【かいねこ】鳥籠姫
「何の用だ」
「用がなくちゃ、来ちゃいけませんか」
「当たり前だ。用があっても鬱陶しいのに、用もなく来るなど迷惑な上に不愉快だ。今すぐ帰れ」
「何でお前は、俺に対してそんなにキツいんだよ。何なの?愛なの?」
「帰れ」
「んな怒るなよー。用があるから来たんだからさー」
アッサムは、懐から折り畳んだ用紙を取り出し、玉露に渡した。
玉露は、紙を開いてさっと目を通すと、
「魔道具か」
「そ。儀式用だから、精密さが求められるんですよ。
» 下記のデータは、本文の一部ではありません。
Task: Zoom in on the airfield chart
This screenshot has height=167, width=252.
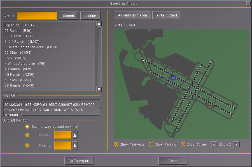Action: [x=237, y=144]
お願いしますわ」
「こんなものに頼る程度の奴が、儀式を執り行うからだ」
「お前なー、世の中、お前レベルの魔道士ばっかじゃないんだぞ?」
玉露が口を開くより早く、いろはが顔を上げ、
「マスター!死んだ人を生き返らせる儀式なんて、あるんですか!?」
一瞬、客間に沈黙が訪れた後、玉露が腹を抱えて笑い出す。
「アッサムの言うとおりだな!おとぎ話の読みすぎだ!!」
「お前、そこまで笑わんでも」
「酷い!マスターの馬鹿!!」
むくれてそっぽを向いたいろはに、玉露は涙を拭いながら、
「ああ、悪かった。まあ、あるにはあるな。黴が生えてるようなのが」
「カビ?」
首を傾げるいろはに、アッサムが、
「蘇生の儀式は、大昔に廃れてしまったんだよ。今じゃ、そんな儀式があったことすら、知らない奴が大半だね」
「それこそ、おとぎ話の中くらいだな、残っているのは」
玉露はまだ笑いながら、椅子に腰掛けた。